The exercise — Copy the material below, requests included, starting at its first line and ending at the line containing "will (688, 295).", with both ends included. Scale each coordinate in the answers by 2.6 and round it to a whole number, rounding halves up, and leave every other number as it is.

Rows —
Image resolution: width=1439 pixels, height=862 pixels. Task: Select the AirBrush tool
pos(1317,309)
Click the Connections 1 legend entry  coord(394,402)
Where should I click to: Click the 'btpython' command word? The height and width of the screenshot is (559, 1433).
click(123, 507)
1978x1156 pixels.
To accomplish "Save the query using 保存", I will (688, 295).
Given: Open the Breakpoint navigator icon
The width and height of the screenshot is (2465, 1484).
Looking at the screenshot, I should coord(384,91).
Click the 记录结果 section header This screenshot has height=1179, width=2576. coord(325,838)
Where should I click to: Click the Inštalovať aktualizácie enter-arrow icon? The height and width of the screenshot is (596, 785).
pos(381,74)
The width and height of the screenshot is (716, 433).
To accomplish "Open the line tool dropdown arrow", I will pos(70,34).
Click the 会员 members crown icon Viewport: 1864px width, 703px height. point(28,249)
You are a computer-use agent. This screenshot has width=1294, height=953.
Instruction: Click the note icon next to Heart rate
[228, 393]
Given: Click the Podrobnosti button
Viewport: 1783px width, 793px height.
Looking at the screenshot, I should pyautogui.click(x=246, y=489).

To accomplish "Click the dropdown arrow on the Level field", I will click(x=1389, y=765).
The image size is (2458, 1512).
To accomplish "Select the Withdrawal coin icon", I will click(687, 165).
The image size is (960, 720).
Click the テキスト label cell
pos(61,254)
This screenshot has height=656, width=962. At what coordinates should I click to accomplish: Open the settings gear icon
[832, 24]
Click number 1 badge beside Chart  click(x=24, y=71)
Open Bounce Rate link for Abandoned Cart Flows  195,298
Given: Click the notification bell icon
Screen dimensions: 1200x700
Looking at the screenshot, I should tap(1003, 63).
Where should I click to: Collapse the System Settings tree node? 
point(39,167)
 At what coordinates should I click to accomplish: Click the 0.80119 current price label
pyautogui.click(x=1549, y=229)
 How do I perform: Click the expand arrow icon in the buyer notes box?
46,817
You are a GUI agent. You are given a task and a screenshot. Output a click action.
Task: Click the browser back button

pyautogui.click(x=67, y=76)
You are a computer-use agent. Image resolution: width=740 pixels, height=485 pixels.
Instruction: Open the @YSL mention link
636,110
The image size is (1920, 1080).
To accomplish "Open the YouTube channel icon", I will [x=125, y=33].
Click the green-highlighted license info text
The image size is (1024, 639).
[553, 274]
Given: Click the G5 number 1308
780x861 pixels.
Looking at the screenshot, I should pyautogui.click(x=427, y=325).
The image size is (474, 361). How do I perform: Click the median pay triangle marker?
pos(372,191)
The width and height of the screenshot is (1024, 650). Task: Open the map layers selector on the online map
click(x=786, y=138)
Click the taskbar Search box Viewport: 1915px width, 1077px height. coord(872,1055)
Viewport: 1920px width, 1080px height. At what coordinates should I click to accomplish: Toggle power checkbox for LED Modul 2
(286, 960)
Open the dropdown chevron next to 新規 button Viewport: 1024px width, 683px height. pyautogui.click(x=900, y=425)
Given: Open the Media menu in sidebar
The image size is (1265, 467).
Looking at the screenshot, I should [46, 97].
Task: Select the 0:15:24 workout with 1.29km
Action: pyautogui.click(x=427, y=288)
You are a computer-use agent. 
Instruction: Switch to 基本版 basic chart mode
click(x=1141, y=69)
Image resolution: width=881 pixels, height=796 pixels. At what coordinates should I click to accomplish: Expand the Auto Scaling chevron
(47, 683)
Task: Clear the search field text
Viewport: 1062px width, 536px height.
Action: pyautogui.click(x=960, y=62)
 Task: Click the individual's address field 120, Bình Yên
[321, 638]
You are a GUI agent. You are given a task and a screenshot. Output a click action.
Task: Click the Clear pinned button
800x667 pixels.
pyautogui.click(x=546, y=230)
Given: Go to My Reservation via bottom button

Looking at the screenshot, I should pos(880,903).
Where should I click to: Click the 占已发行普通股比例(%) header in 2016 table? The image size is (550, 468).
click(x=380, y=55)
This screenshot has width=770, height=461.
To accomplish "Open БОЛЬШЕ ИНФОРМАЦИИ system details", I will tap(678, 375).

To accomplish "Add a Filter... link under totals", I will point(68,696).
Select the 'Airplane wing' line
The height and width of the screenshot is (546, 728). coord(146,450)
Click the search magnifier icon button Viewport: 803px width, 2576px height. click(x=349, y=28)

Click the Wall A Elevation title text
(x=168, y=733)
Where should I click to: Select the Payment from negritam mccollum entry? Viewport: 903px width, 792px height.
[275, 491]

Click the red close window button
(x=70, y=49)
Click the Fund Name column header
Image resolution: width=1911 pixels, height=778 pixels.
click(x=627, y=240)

Answer to the problem —
Image resolution: width=1439 pixels, height=862 pixels. Task: Select the AirBrush tool
pos(3424,803)
Click the Connections 1 legend entry  coord(1024,1045)
Where should I click to: Click the 'btpython' command word? The height and width of the screenshot is (559, 1433).
click(320, 1318)
1978x1156 pixels.
To accomplish "Save the query using 保存", I will (1789, 767).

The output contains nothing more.